Work to complete
Rename "AD user avatar" to "AD profile picture" in everything from the line containing "Given: Open the share sheet icon" down to the end of the data, and give those lines back with nothing else changed.

Data supplied
▽

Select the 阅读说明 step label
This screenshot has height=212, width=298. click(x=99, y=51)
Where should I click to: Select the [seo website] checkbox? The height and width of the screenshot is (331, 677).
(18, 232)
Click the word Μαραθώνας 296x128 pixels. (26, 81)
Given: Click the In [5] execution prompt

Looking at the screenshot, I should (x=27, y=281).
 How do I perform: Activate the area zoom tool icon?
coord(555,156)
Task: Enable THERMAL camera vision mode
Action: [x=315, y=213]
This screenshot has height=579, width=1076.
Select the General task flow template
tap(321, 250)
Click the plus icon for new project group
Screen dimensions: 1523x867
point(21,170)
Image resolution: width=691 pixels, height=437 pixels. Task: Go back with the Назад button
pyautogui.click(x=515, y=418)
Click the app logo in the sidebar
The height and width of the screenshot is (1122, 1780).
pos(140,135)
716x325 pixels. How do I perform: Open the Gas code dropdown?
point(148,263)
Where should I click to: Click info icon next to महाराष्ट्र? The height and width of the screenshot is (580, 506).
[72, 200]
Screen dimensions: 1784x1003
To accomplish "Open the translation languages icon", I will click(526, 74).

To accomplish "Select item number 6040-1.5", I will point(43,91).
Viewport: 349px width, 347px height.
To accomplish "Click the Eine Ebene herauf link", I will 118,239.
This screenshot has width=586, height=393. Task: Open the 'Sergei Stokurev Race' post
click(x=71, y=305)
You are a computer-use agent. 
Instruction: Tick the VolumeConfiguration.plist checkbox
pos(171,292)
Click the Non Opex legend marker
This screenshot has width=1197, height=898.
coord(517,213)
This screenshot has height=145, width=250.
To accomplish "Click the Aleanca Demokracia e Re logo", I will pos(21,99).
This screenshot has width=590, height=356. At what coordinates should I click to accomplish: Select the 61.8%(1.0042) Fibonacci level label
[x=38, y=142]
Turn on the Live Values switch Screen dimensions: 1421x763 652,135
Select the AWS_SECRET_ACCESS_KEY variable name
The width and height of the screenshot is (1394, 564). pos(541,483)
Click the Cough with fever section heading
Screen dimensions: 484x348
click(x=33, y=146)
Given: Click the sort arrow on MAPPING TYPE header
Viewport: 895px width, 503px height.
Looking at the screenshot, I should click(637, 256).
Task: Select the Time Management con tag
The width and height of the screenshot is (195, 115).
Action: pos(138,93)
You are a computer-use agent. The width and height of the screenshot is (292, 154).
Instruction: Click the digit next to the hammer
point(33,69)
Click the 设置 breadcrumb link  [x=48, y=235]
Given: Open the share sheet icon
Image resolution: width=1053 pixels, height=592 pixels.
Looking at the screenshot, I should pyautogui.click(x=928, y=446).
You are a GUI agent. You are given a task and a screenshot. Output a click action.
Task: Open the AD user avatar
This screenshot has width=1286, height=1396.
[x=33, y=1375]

△

Output for this exercise
Given: Open the share sheet icon
Image resolution: width=1053 pixels, height=592 pixels.
Looking at the screenshot, I should pyautogui.click(x=928, y=446).
You are a GUI agent. You are given a task and a screenshot. Output a click action.
Task: Open the AD profile picture
This screenshot has width=1286, height=1396.
[x=33, y=1375]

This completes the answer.